* [Required action]:
From the data that follows, print exactly the lines starting at the one containing "Task: Select the sparkle" and ending at the one containing "1200x675 pixels."; include both of them and nothing more.

(Extracted records)
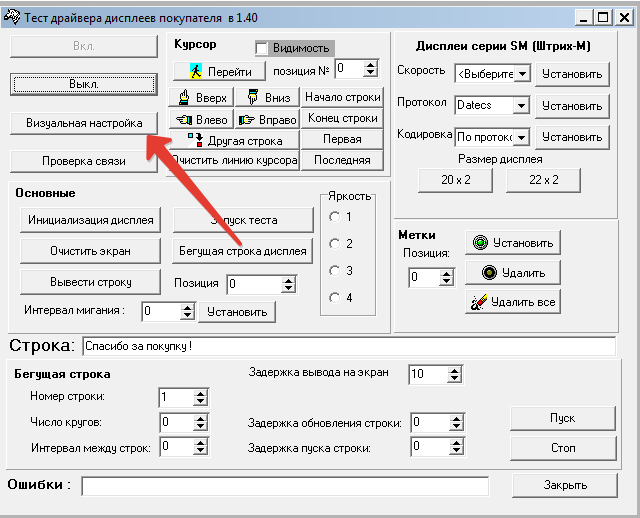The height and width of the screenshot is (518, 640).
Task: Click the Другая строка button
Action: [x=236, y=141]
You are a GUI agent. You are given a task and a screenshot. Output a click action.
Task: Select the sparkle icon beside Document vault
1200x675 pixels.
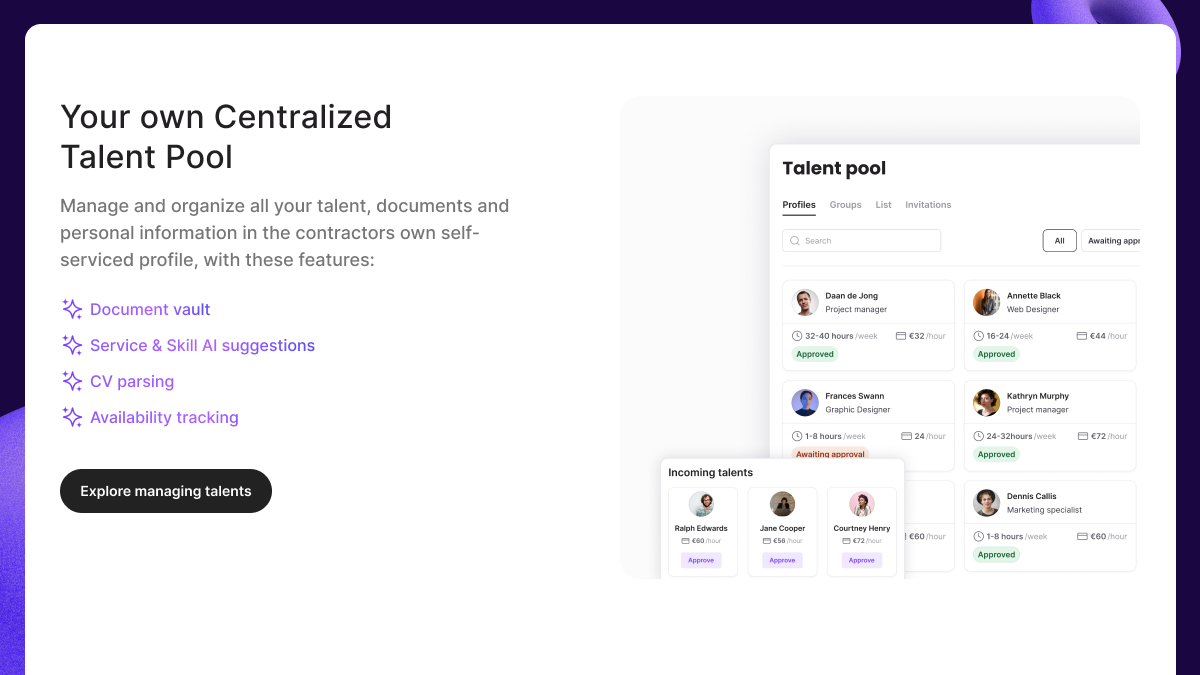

* * *

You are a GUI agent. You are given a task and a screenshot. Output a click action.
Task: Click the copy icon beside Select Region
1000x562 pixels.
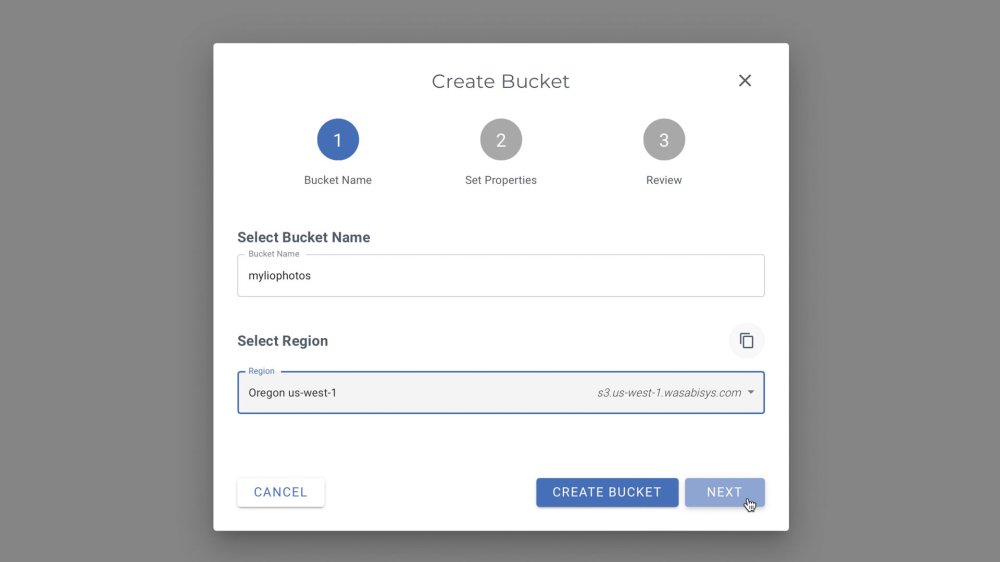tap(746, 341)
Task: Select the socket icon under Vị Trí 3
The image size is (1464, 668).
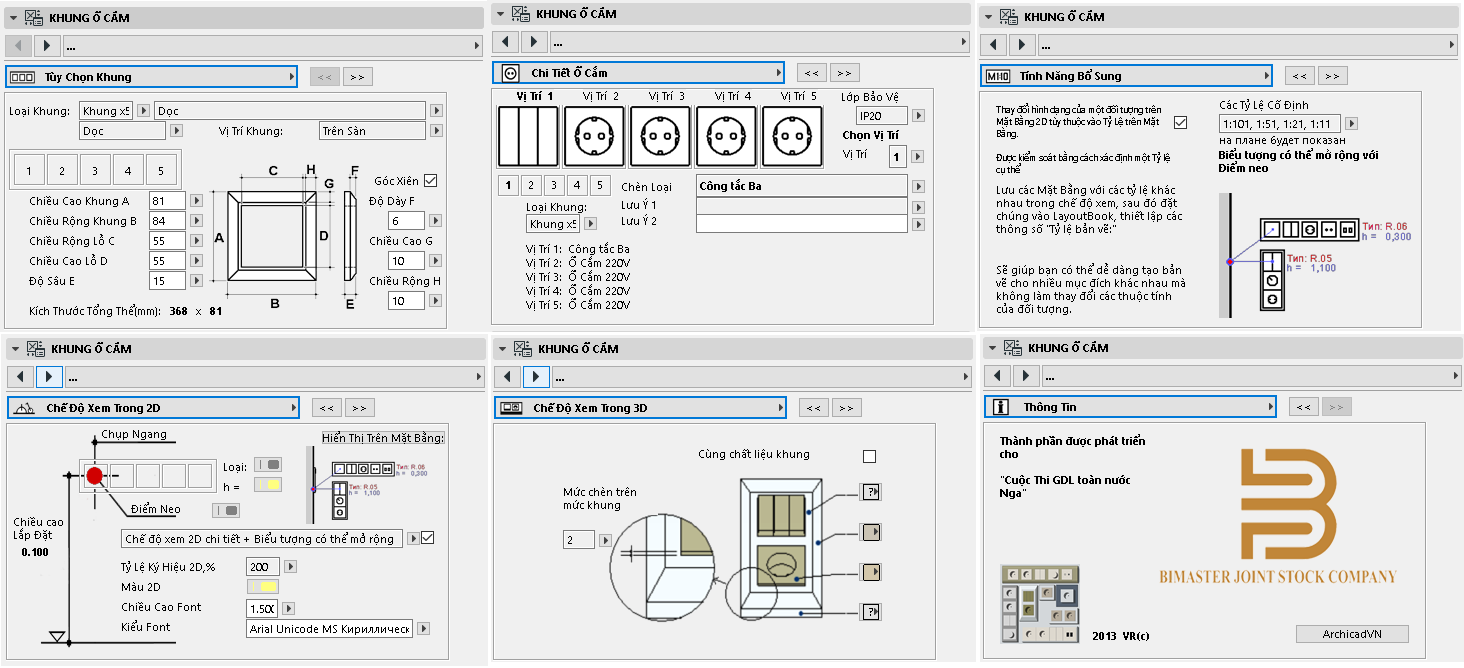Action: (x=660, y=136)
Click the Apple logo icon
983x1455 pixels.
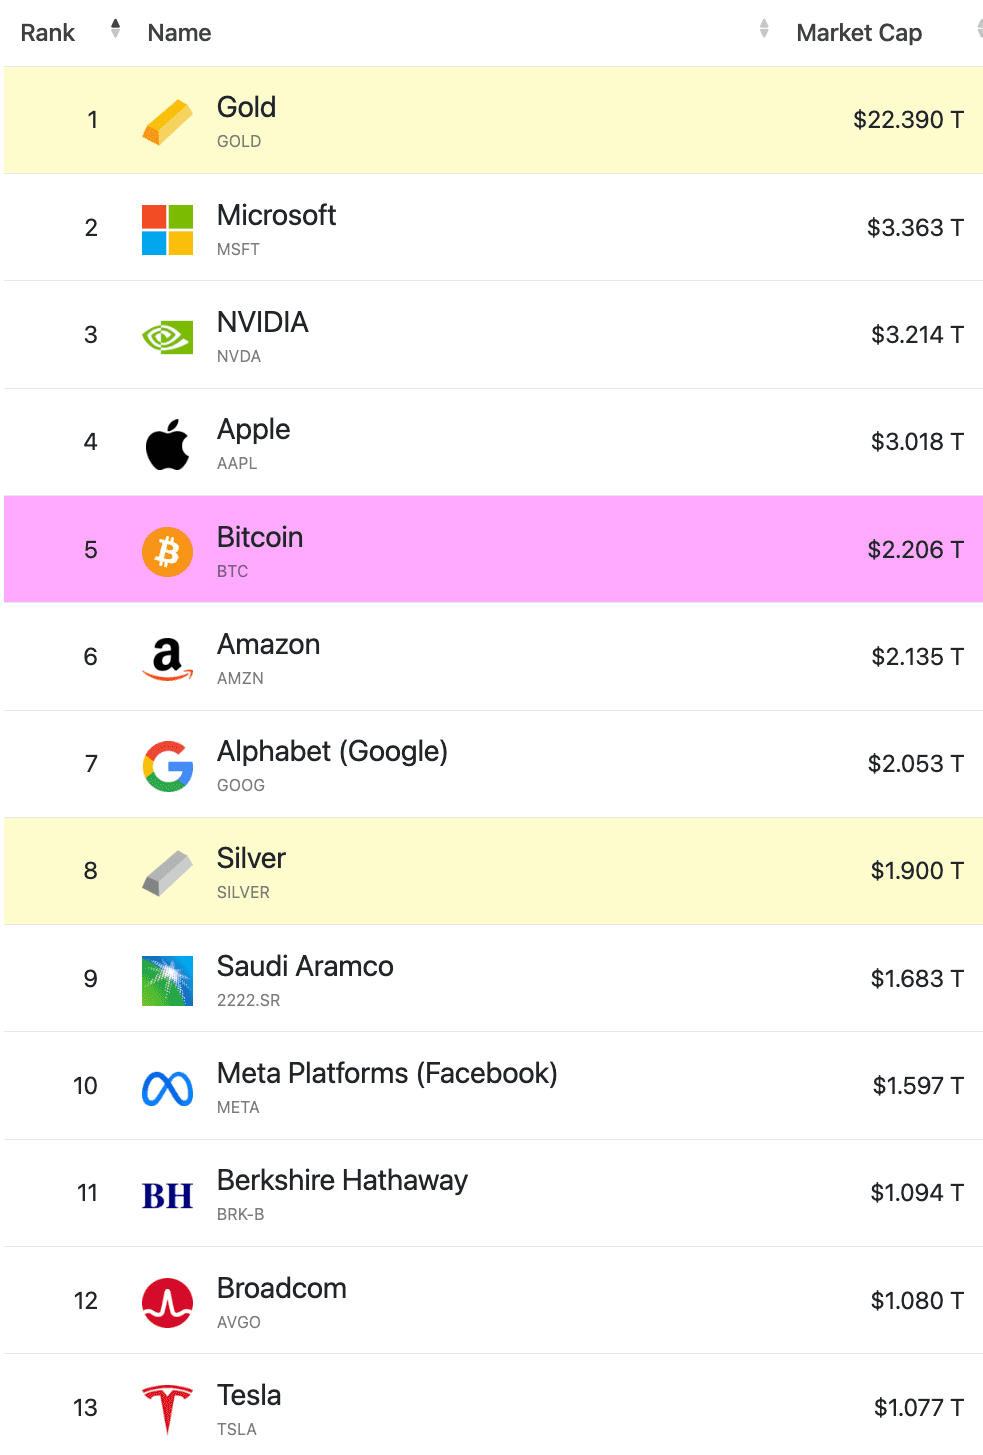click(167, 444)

* [Response]:
Task: Select the sparkle icon beside Document vault
1200x675 pixels.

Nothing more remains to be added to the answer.